─── Text block ───

In addition to the already-mentioned Anatolii Kvasiuk, leader of the workshop, Lesia Obukhovych and Ukraine’s leading specialists, Pavlo Petrushak and Anastasia Chaban, are working on the restoration of the Volyn icons. Some of the restoration work on old icons is undertaken in the churches themselves. Thus, last year, Petrushak and Chaban completed the restoration of an icon of the Mother of God Hodigitria at the St. Elias Church in Kamen-Kashyrskyi. The icon had been repainted in the 18th century and her robe was characteristic of the Uniate period. When, upon agreement with the priest and community, the restorers removed the newer paint, a beautiful example of early-16th century monumental Volyn iconography (1.7 by 2 meters) was revealed. New discoveries are expected from future work on another icon, Christ the Pantocrator, from the same church. It is no longer surprising that a different subject might be hidden under re-paintings. The discovery of an icon of St. Paraskeva in the style of the 1630 painter under a late-18th century St. Michael the Archangel in arms was a memorable example. In the same way, a St. George icon by Iov Kondzelevych turned out to have been painted over an older icon of St. Basil. Now, therefore, the restorers, having learned not to trust what they see, make x-ray photographs of the icons at first, to find out whether older paintings could be hidden in them.

───

Task objective:
Answer these questions from the passage on restoring the Volyn icons:
(a) In which church did Petrushak and Chaban restore the icon of the Mother of God Hodigitria?
(b) What older icon lay beneath the St. George icon by Iov Kondzelevych?
(c) What do the restorers now do first with the icons?

─── Data supplied ───

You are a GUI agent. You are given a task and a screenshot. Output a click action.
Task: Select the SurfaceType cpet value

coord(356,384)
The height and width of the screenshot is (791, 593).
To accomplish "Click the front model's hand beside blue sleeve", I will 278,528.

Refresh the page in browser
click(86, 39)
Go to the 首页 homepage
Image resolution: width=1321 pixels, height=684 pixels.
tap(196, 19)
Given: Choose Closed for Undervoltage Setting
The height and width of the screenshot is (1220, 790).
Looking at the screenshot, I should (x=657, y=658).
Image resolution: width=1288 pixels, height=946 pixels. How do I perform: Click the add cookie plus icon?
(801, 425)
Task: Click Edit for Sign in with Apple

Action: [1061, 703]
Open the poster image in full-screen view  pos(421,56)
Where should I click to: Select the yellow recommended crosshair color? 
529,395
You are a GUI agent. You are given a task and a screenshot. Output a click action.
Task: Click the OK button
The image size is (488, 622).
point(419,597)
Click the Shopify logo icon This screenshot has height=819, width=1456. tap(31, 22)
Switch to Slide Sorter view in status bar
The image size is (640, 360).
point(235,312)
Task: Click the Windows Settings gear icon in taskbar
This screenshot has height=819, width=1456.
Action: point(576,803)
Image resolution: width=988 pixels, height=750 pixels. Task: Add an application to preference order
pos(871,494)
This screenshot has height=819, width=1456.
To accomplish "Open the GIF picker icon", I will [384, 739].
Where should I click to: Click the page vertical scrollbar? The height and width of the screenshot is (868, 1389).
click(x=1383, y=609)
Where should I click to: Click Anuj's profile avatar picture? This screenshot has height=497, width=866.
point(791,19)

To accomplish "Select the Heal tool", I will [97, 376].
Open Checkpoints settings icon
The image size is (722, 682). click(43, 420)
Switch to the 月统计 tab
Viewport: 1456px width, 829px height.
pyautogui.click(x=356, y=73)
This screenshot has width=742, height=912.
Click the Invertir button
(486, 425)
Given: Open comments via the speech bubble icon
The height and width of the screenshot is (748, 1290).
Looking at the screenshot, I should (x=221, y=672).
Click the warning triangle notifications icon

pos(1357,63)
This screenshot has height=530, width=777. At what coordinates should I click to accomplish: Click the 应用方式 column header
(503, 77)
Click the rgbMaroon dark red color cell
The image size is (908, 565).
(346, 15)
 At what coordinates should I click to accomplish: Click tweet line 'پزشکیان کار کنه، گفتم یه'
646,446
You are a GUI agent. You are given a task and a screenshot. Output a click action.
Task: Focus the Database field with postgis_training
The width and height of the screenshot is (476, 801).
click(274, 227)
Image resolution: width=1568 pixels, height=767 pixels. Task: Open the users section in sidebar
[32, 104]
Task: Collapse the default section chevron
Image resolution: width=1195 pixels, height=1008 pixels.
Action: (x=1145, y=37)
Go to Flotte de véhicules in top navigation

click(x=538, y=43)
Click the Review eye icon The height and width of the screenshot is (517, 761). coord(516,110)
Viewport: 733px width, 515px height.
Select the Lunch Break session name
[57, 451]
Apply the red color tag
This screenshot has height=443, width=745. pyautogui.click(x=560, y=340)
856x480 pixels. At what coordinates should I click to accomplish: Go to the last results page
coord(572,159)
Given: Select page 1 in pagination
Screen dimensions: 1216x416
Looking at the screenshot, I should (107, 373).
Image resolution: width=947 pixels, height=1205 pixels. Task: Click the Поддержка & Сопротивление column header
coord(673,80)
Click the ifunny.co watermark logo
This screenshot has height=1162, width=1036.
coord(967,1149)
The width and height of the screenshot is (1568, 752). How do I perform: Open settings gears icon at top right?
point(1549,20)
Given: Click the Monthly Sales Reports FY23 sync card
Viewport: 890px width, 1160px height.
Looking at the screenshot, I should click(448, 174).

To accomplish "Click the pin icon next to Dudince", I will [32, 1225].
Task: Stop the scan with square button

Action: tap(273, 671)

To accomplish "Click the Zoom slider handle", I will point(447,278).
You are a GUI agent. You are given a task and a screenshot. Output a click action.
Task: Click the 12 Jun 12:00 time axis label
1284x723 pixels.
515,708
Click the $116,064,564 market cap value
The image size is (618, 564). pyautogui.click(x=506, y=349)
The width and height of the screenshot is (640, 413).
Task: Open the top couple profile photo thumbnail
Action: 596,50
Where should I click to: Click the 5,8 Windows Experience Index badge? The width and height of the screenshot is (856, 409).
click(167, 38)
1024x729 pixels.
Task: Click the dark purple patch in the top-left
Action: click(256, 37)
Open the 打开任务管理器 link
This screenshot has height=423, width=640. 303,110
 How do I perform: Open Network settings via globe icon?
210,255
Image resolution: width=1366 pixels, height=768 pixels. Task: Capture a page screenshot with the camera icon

───

Task result:
(a) The St. Elias Church in Kamen-Kashyrskyi
(b) An icon of St. Basil
(c) They make x-ray photographs of them.